▸ Exercise:
Pull out each line of the records that contains the string "width" and reproduce it verbatim.

▸ Source records:
/---
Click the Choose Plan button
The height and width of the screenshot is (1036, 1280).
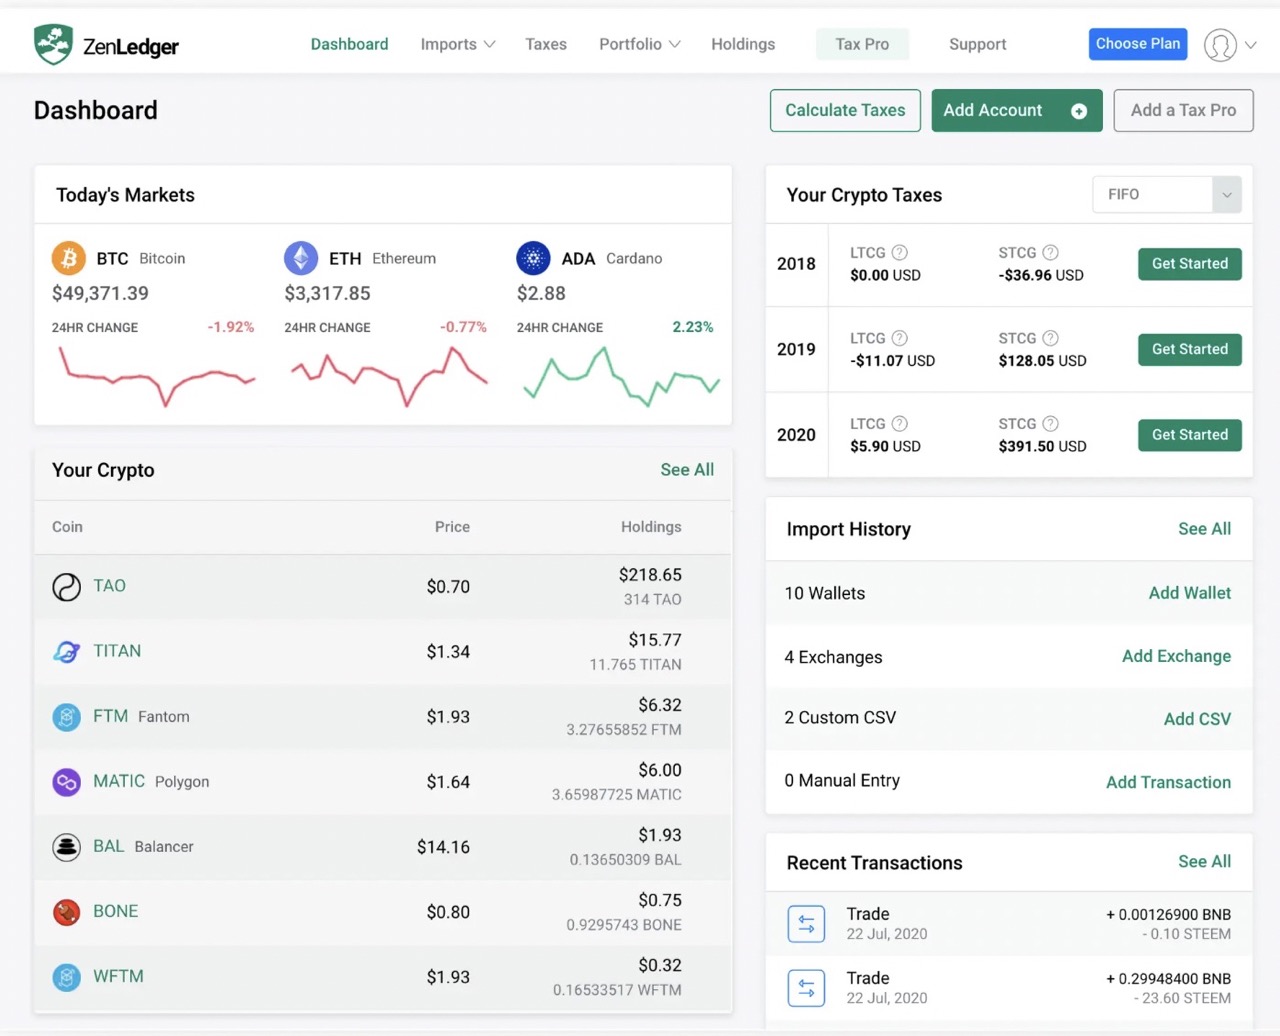tap(1137, 44)
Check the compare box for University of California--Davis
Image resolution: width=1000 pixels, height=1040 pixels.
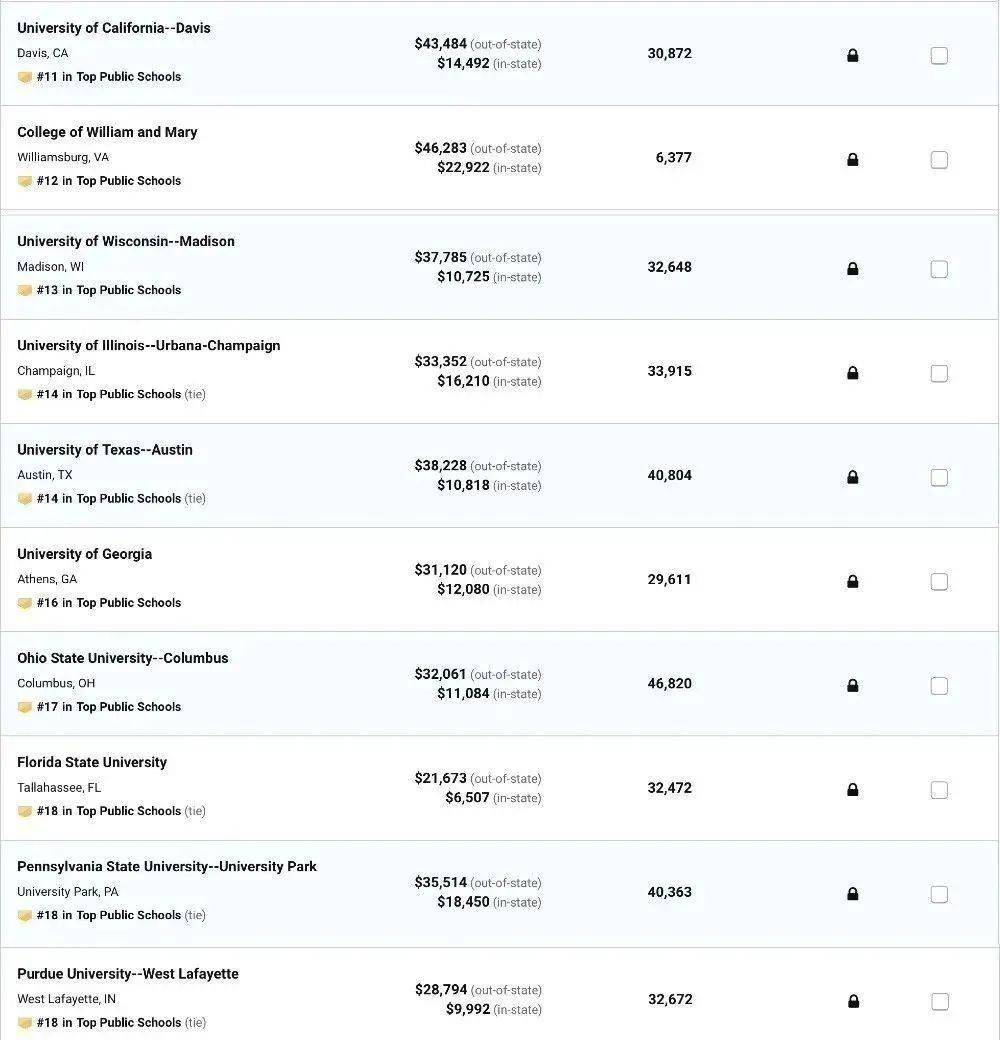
\---
▸ Output for this task:
The height and width of the screenshot is (1036, 1280).
Image resolution: width=1000 pixels, height=1040 pixels.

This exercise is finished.